PERINTAH TUGAS A: Ubahlah paragraf yang diawali kata "Berdasarkan Survei Angkatan Kerja" dalam teks tentang RUU PPRT menjadi daftar poin singkat yang memuat fakta-fakta utamanya.
PERINTAH TUGAS B: Salinlah bagian dari teks tentang RUU PPRT, dimulai pada kata-kata "Berdasarkan Survei Angkatan" dan berhenti setelah "dari pencatatan data.".
PERINTAH TUGAS C: Teruskan teks tentang RUU PPRT mulai dari kalimat terakhir yang ditampilkan.

TEKS KUTIPAN:
--------

Menteri Bintang menuturkan sudah menjadi
tugas negara untuk dapat memberikan perlindungan serta rasa aman dan
nyaman bagi segenap warganya, termasuk juga bagi PRT. “RUU PPRT sudah
masuk ke dalam RUU Prioritas pada tahun 2020 dalam masa bakti DPR RI
periode 2019 – 2024. Oleh sebab itu, marilah bersama-sama kita mengawal
terbentuknya aturan ini, demi memperoleh kesetaraan dan keadilan dalam
pemenuhan hak bagi PRT. Selain itu, karena data mengatakan bahwa
mayoritas PRT berjenis kelamin perempuan, selaku Menteri yang memiliki
tugas untuk menjamin pemberdayaan perempuan di Indonesia, saya tentunya
sangat mendukung pengesahan RUU PPRT ini agar tercipta aturan hukum yang
jelas mengenai hak dan kewajiban dari PRT termasuk juga dengan pemberi
kerja. Hal ini untuk mengantisipasi terjadinya kekerasan, eksploitasi,
dan diskriminasi terhadap PRT,” tutur Menteri Bintang.
Berdasarkan Survei Angkatan Kerja
Nasional (SAKERNAS) Badan Pusat Statistik pada Agustus 2019, Pekerja
rumah tangga (PRT) merupakan salah satu jenis pekerjaan dalam sektor
informal. Di sektor informal sendiri, persentase pekerja perempuan
memang lebih kecil dibanding laki-laki, dan hal ini merupakan hal yang
umum terjadi secara global (ILO, 2018). Pekerja laki-laki pada kegiatan
informal sebesar 58,03 persen, sementara perempuan 41,97 persen. Data
Survei ILO dan Universitas Indonesia pada 2015 memperkirakan jumlah PRT
di Indonesia sebanyak 4,2 juta jiwa, dengan rasio 292 PRT perempuan
untuk setiap 100 PRT laki-laki. Berdasarkan angka tersebut tidak menutup
kemungkinan bahwa jumlah PRT yang sebenarnya lebih besar dari data-data
yang disajikan karena seringkali PRT dipekerjakan secara lisan sehingga
luput dari pencatatan data.

--------

DATA TERCATAT:
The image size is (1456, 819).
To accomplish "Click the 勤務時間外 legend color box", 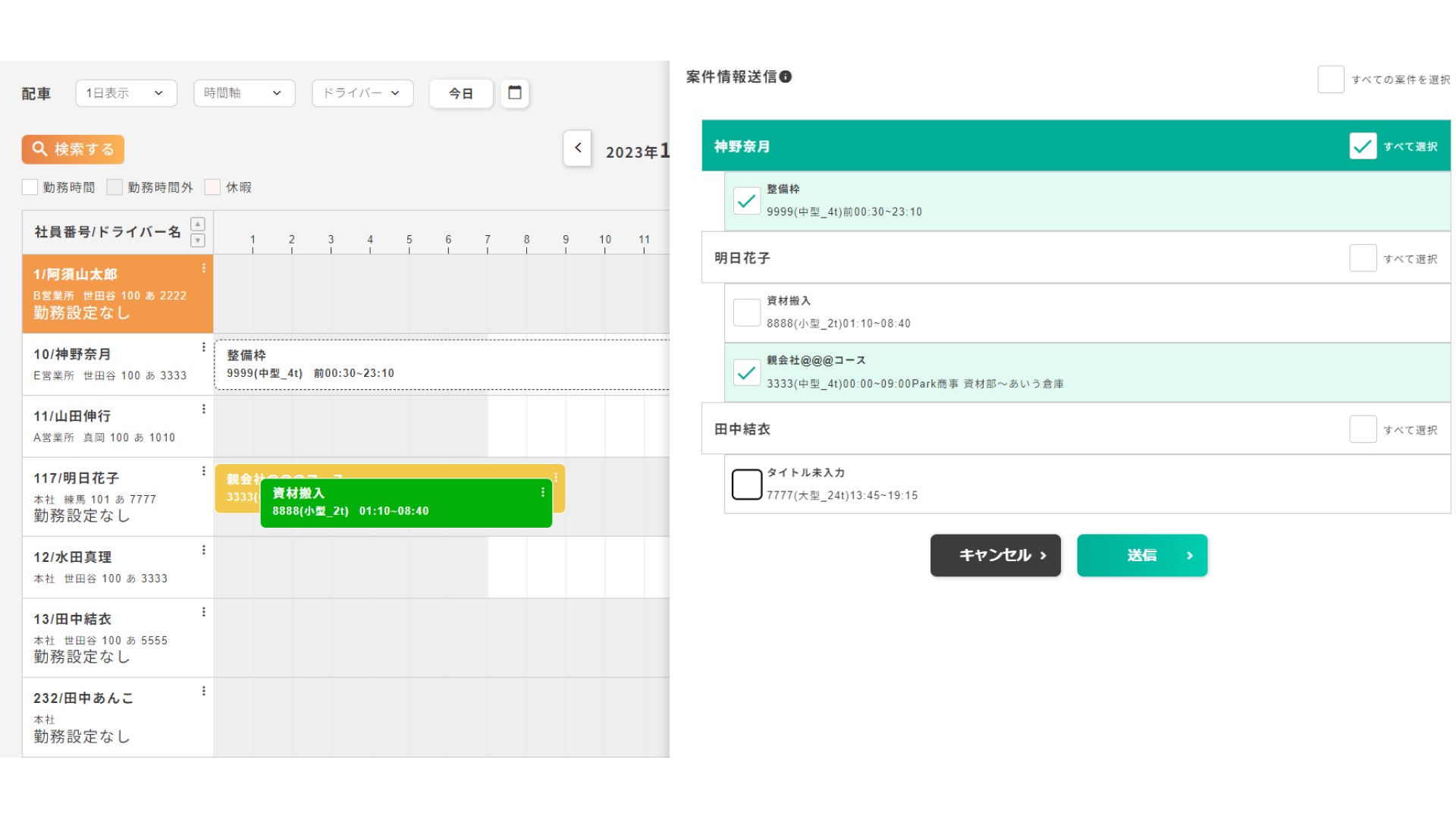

--------

HASIL TUGAS A:
- Menurut SAKERNAS Badan Pusat Statistik (Agustus 2019), pekerja rumah tangga (PRT) termasuk jenis pekerjaan di sektor informal.
- Di sektor informal, persentase pekerja perempuan lebih kecil daripada laki-laki. Hal ini umum terjadi secara global (ILO, 2018). Pekerja laki-laki berjumlah 58,03 persen, sedangkan perempuan 41,97 persen.
- Survei ILO dan Universitas Indonesia tahun 2015 memperkirakan jumlah PRT di Indonesia sebanyak 4,2 juta jiwa. Rasionya 292 PRT perempuan untuk setiap 100 PRT laki-laki.
- Jumlah PRT sebenarnya mungkin lebih besar karena PRT sering dipekerjakan secara lisan sehingga tidak tercatat.

HASIL TUGAS B:
Berdasarkan Survei Angkatan Kerja
Nasional (SAKERNAS) Badan Pusat Statistik pada Agustus 2019, Pekerja
rumah tangga (PRT) merupakan salah satu jenis pekerjaan dalam sektor
informal. Di sektor informal sendiri, persentase pekerja perempuan
memang lebih kecil dibanding laki-laki, dan hal ini merupakan hal yang
umum terjadi secara global (ILO, 2018). Pekerja laki-laki pada kegiatan
informal sebesar 58,03 persen, sementara perempuan 41,97 persen. Data
Survei ILO dan Universitas Indonesia pada 2015 memperkirakan jumlah PRT
di Indonesia sebanyak 4,2 juta jiwa, dengan rasio 292 PRT perempuan
untuk setiap 100 PRT laki-laki. Berdasarkan angka tersebut tidak menutup
kemungkinan bahwa jumlah PRT yang sebenarnya lebih besar dari data-data
yang disajikan karena seringkali PRT dipekerjakan secara lisan sehingga
luput dari pencatatan data.

HASIL TUGAS C:
Sementara itu, dalam kesempatan yang
sama Menteri Ketenagakerjaan RI, Ida Fauziyah mengungkapkan pengesahan
RUU PPRT ini bertujuan menciptakan hubungan industrial kondusif tanpa
diskriminasi antara PRT dan pemberi kerja. “Pekerja Rumah Tangga atau
PRT dia yang selalu dekat dengan kita, dia yang selalu membantu
pekerjaan rumah kita sehari hari, dan dia juga yang berjasa untuk
keluarga kita. PRT memberikan kontribusi yang cukup signifikan dalam
perekonomian global melalui tingkat angkatan kerja nasional. Jumlah dari
PRT diperkirakan lebih dari 4 juta jiwa dengan persentase 75 persen PRT
merupakan perempuan. Oleh sebab itu, hal yang tidak boleh terlewatkan
dalam RUU PPRT ialah pentingnya perjanjian kerja antara PRT dan pemberi
kerja guna memastikan hak dan kewajiban kedua belah pihak dan penegakan
norma kerja,” ungkap Menteri Ida.
Menteri Ida menambahkan dalam
kenyataannya masih banyak permasalahan yang harus dihadapi PRT di
Indonesia diantaranya; PRT yang sampai saat ini belum dianggap sebagai
sebuah profesi; rata-rata jam kerja PRT lebih panjang dari pekerja pada
umumnya; sebesar 63 persen PRT bekerja 7 hari dalam seminggu; banyaknya
PRT yang tidak memiliki perjanjian atau kontrak kerja yang jelas; dan
minimnya perlindungan jaminan sosial dan asuransi bagi PRT.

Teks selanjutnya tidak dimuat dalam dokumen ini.